> _Material shown_
[Start of Attachment]
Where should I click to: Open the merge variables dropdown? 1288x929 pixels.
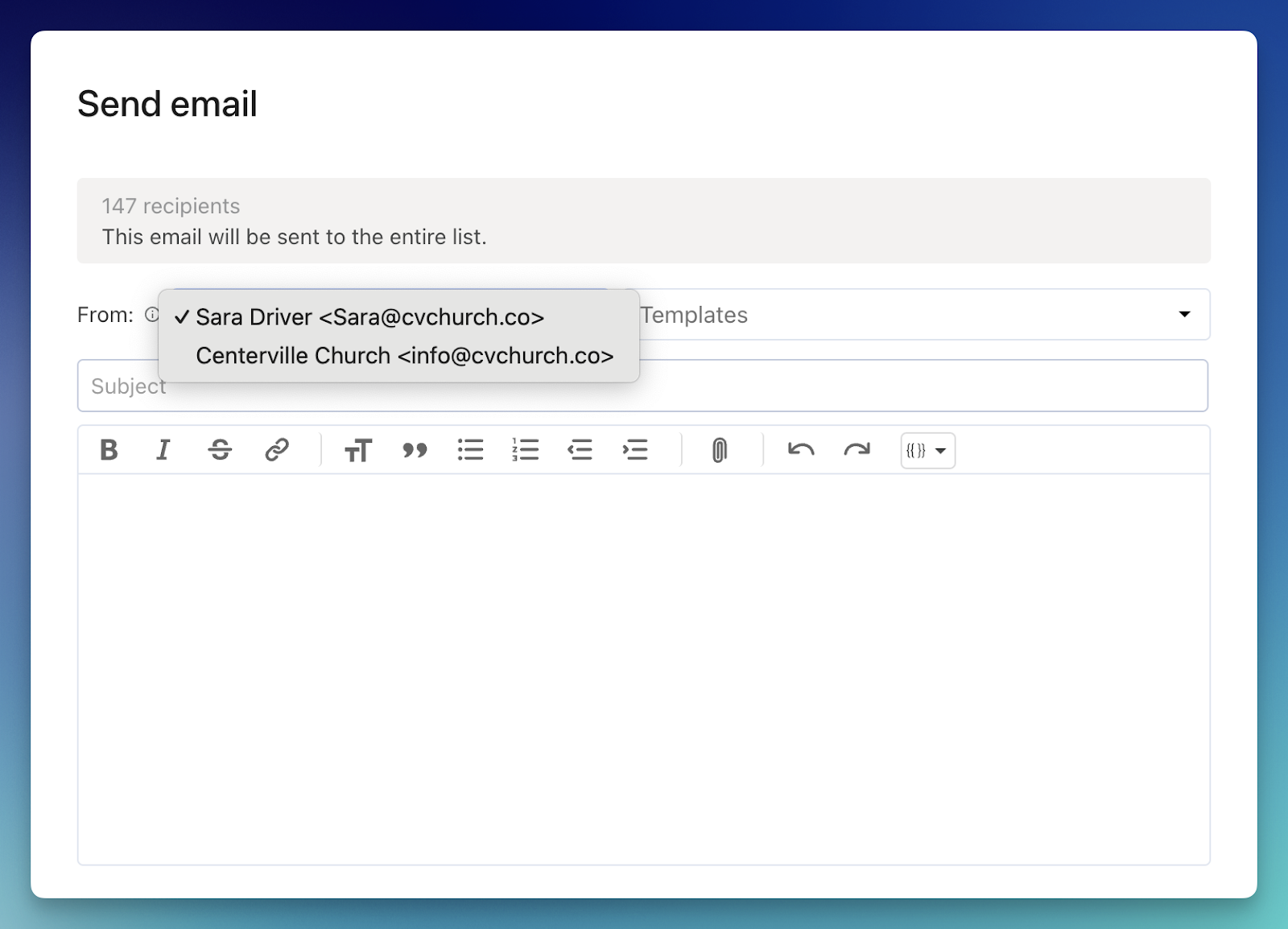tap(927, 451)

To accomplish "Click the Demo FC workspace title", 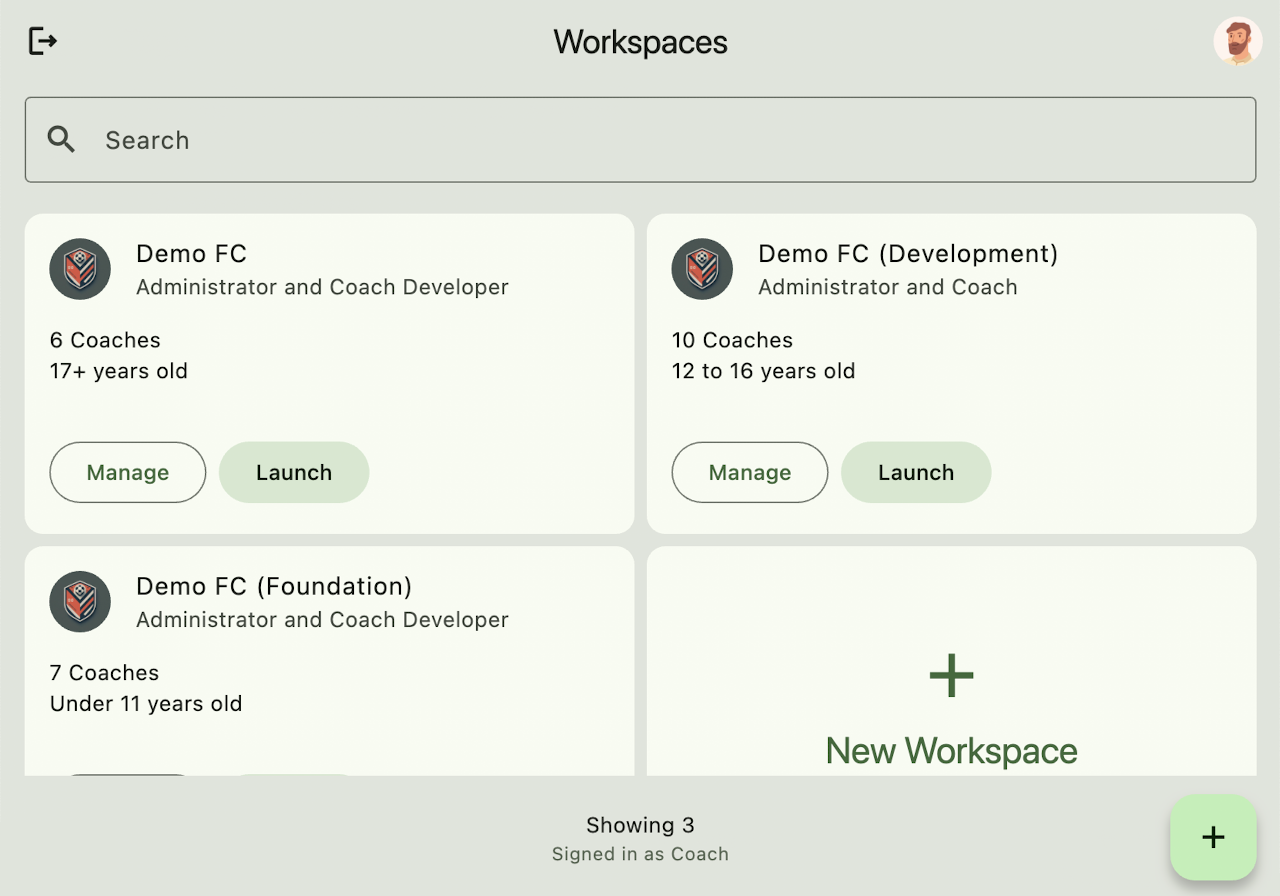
[End of Attachment]
[Start of Attachment]
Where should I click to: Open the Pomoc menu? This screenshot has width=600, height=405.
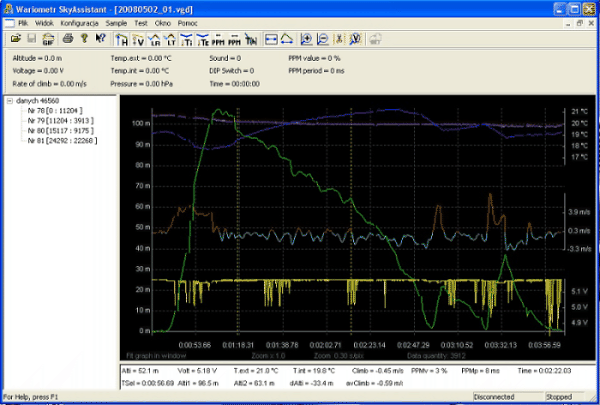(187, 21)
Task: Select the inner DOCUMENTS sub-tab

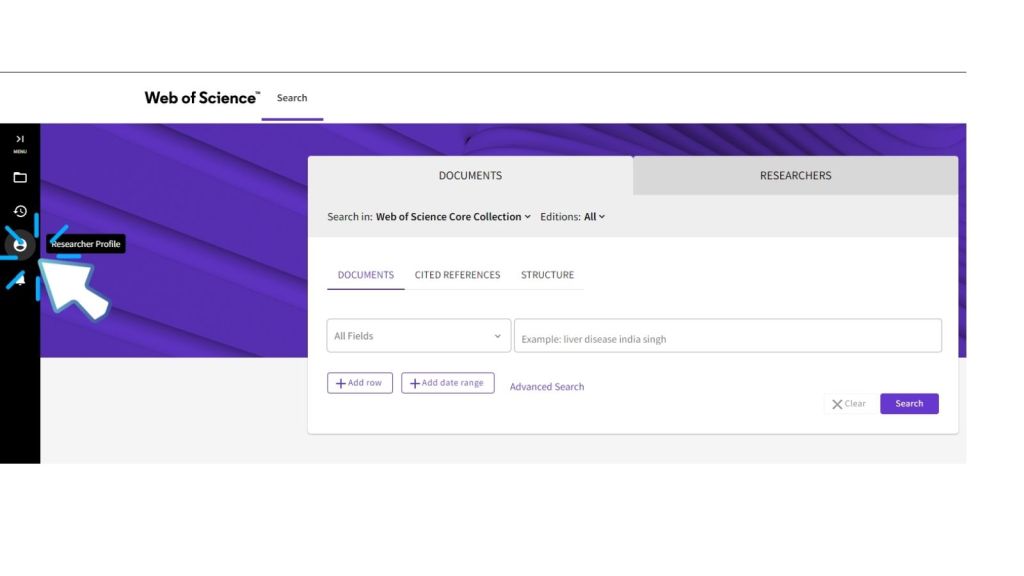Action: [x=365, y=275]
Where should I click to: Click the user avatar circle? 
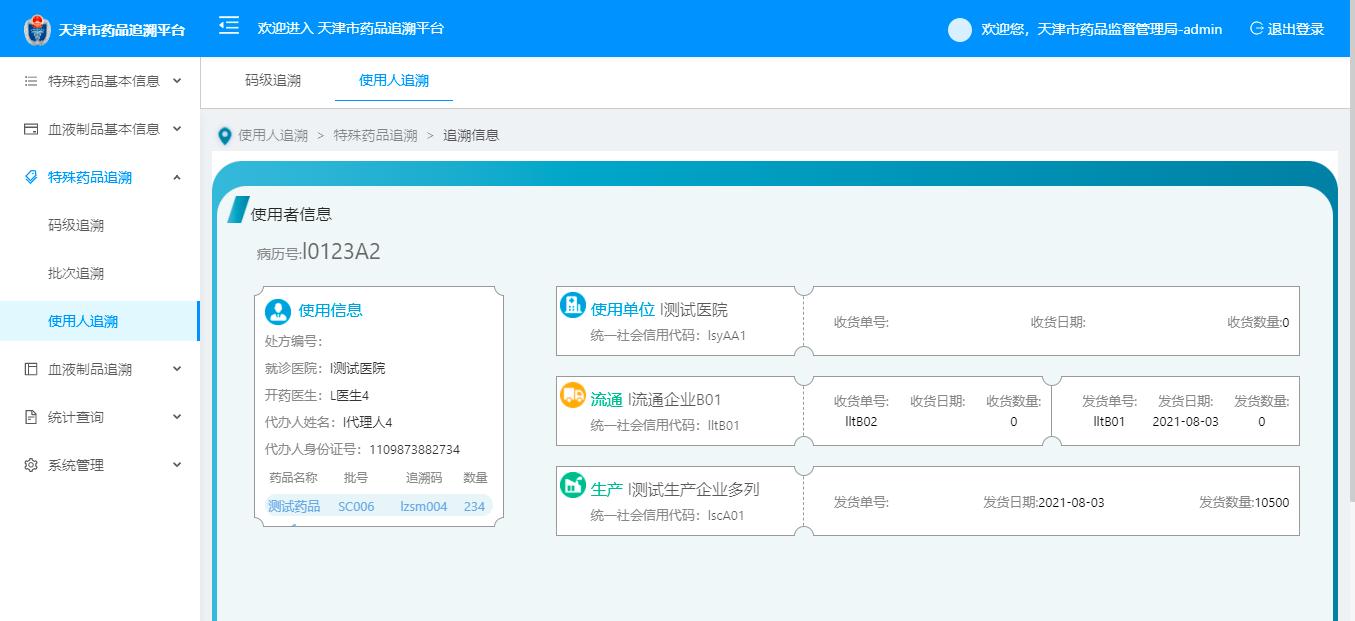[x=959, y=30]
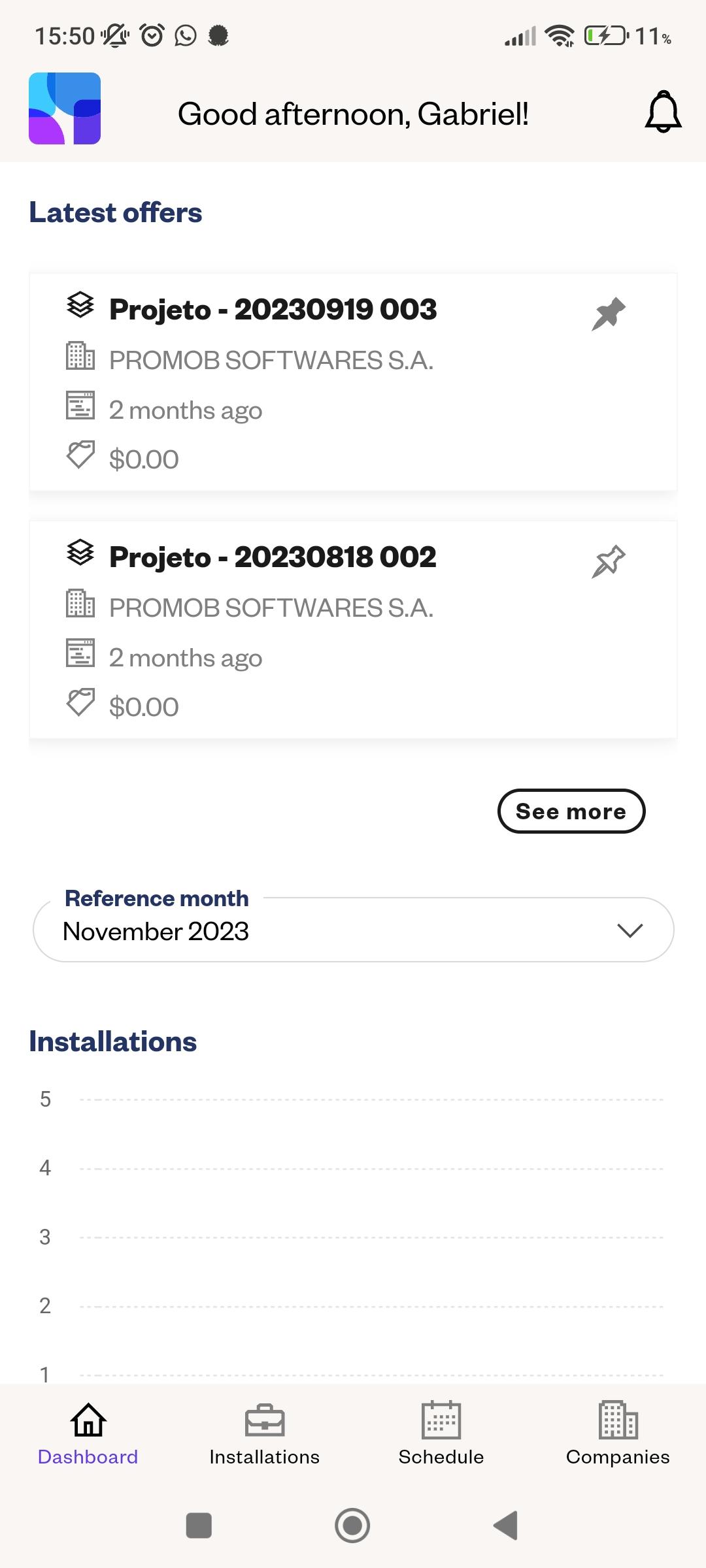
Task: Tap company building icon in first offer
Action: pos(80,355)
[End of Attachment]
Quote the lines above exactly, starting with the one that has "Where should I click to: Open the merge" and ending with the one that has "the Demo FC"; drop the pictures and include nothing else.

Where should I click to: Open the merge variables dropdown? 1288x929 pixels.
tap(927, 451)

To accomplish "Click the Demo FC workspace title", 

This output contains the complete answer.